每个索引节点都会赋值磁盘中的索引节点包含的一些数据，比如分配给文件的磁盘块数等。

每个索引节点总是出现在下列某个双向循环链表中：

有效未使用的索引节点链表。这些索引节点不为脏，且它们的 i_count 为 0（未被任何进程使用）。这个链表用作磁盘高速缓存。
正在使用的索引节点链表。不为脏，i_count 为正数。
脏索引节点链表。链表中的首元素和尾元素由相应超级块的 s_dirty 字段引用。

dentry

VFS 把每个目录看作由若干个子目录和文件组成的一个普通的文件，当从实际的磁盘文件系统中读取目录项到内存时，VFS 会将其转换成基于 dentry 结构的一个目录项对象。对于进程查找的路径名中的每个分量，内核都为其创建一个目录项对象，目录项对象将每个分量与其对应的索引节点相联系。可以这样理解，struct dentry 提供了文件名和 inode 之间的关联。

struct dentry {
	/* RCU lookup touched fields */
	unsigned int d_flags;		/* protected by d_lock */ // 目录项高速缓存标志
	seqcount_spinlock_t d_seq;	/* per dentry seqlock */
	struct hlist_bl_node d_hash;	/* lookup hash list */
	struct dentry *d_parent;	/* parent directory */
	struct qstr d_name; // 文件名
	struct inode *d_inode; // 与文件关联的索引节点
	unsigned char d_iname[DNAME_INLINE_LEN];	/* small names */

	/* Ref lookup also touches following */
	struct lockref d_lockref;	/* per-dentry lock and refcount */
	const struct dentry_operations *d_op;
	struct super_block *d_sb;	/* The root of the dentry tree */
	unsigned long d_time;		/* used by d_revalidate */
	void *d_fsdata;			/* fs-specific data */

	union {
		struct list_head d_lru;		/* LRU list */
		wait_queue_head_t *d_wait;	/* in-lookup ones only */
	};
	struct list_head d_child;	/* child of parent list */
	struct list_head d_subdirs;	/* our children */ // 子目录/文件的目录项链表
	/*
	 * d_alias and d_rcu can share memory
	 */
	union {
		struct hlist_node d_alias;	/* inode alias list */
		struct hlist_bl_node d_in_lookup_hash;	/* only for in-lookup ones */
	 	struct rcu_head d_rcu;
	} d_u;
} __randomize_layout;

每个目录项可以处于以下四种状态：

空闲状态：不包括有效信息，还没有被 VFS 使用；
未使用状态：未被内核时用，但 d_inode 字段指向关联的索引节点，在回收内存时可能会被丢弃；
正在使用状态：正在被使用，包含有效信息，不会被丢弃；
负状态：与该目录项关联的索引节点不存在，但该目录项依旧保存在内存中，便于后续操作。
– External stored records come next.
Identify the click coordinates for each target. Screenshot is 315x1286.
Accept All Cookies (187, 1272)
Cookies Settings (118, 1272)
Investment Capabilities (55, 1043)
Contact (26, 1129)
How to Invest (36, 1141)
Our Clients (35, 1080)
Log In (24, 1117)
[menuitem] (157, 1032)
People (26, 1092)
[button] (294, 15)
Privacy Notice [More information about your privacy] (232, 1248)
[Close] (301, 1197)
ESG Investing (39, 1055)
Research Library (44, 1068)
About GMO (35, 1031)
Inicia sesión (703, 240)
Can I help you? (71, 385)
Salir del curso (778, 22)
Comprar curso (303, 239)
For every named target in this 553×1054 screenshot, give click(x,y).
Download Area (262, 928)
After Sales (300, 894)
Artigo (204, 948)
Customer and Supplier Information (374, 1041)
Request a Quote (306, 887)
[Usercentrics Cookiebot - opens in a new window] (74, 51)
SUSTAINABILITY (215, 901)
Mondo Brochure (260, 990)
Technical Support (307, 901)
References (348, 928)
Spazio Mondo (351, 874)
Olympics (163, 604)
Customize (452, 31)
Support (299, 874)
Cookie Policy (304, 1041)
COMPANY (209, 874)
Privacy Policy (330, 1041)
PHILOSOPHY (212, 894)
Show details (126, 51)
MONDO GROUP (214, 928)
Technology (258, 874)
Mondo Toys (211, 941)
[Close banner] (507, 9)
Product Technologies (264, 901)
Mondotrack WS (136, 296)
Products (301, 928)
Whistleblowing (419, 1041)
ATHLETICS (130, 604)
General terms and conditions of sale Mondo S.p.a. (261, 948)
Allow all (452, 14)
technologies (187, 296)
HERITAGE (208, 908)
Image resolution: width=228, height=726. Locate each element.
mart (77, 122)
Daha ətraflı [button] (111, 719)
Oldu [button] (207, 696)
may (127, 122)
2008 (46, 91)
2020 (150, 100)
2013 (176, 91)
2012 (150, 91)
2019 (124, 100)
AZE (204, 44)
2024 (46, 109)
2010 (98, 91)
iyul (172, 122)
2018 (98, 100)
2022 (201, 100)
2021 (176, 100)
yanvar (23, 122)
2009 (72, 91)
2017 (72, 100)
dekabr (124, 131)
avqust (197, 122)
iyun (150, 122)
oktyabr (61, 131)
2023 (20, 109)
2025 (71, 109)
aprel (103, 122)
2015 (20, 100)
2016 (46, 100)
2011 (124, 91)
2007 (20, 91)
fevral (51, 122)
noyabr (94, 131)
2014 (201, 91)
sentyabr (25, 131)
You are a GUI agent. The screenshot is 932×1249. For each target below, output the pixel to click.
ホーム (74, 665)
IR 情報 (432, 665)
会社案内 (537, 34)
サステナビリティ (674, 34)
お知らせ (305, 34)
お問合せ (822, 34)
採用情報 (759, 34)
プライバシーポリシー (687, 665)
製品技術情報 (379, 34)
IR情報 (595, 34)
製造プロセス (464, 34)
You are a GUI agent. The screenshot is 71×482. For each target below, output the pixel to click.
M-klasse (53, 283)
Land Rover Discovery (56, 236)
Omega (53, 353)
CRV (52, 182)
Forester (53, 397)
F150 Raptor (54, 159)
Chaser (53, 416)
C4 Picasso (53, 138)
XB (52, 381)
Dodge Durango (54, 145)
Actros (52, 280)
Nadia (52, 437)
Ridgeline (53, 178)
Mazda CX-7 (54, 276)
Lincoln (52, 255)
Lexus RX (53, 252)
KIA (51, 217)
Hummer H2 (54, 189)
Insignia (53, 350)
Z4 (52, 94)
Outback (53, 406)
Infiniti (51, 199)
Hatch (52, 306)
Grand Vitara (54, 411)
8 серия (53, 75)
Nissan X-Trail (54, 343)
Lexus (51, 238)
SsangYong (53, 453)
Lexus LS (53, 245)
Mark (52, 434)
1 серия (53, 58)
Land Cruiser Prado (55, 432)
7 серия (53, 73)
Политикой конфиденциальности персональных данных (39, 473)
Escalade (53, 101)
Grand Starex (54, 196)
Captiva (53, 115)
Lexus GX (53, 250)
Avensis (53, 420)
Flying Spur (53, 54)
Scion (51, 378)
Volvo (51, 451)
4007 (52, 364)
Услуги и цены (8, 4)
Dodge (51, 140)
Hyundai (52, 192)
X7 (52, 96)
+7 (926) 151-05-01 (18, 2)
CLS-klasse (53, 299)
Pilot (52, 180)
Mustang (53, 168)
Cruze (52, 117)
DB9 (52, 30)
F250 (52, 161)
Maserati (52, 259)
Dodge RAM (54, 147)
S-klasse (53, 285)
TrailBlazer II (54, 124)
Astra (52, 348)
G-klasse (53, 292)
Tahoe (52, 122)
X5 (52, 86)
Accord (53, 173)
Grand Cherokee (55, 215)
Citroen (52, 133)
但为何要这样设计，直接将文件名放在 struct file 中不就可以了？

fs_struct

该数据结构维护进程当前的工作目录和根目录，struct task_struct 中的 fs_struct fs 就指向该结构。

struct fs_struct {
	int users;
	spinlock_t lock;
	seqcount_spinlock_t seq;
	int umask; // 设置为文件权限的掩码
	int in_exec;
	struct path root, pwd; // 根目录和当前工作目录的目录项，一个用于绝对路径，一个用于相对路径搜索
} __randomize_layout;

files_struct

该数据结构表示进程当前打开的文件。这个和 struct file 有什么区别？这个数据结构可以理解为打开文件表，而 struct file 则是表中的表项，表示具体的文件信息。

/*
 * Open file table structure
 */
struct files_struct {
  /*
   * read mostly part
   */
	atomic_t count; // 共享该表的进程数
	bool resize_in_progress;
	wait_queue_head_t resize_wait;

	struct fdtable __rcu *fdt;
	struct fdtable fdtab;
  /*
   * written part on a separate cache line in SMP
   */
	spinlock_t file_lock ____cacheline_aligned_in_smp;
	unsigned int next_fd; // 下一次打开新文件使用的文件描述符
	unsigned long close_on_exec_init[1]; // 位图，保存了所有在 exec 系统调用时将要关闭的文件描述符信息
	unsigned long open_fds_init[1];
	unsigned long full_fds_bits_init[1];
	struct file __rcu * fd_array[NR_OPEN_DEFAULT]; // 文件指针的初始化数组
};

fdtable 的 close_on_exec, open_fds, full_fds_bits 其实都初始化为指向 files_struct 中对应的值，至于为何要这样，不理解。

struct fdtable {
	unsigned int max_fds; // 文件对象的当前最大数目
	struct file __rcu **fd;      /* current fd array */
	unsigned long *close_on_exec; // 执行 exec() 时需要关闭的文件描述符的指针
	unsigned long *open_fds; // 打开文件描述符的指针
	unsigned long *full_fds_bits;
	struct rcu_head rcu;
};

fdtable->fd 通常指向 files_struct->fd_array，该数组的索引就是文件描述符（哪个数据结构？），通常第一个元素（索引为 0）时进程的标准输入文件，第二个是标准输出文件（索引为 1），第三个是标准错误文件（索引为 2）。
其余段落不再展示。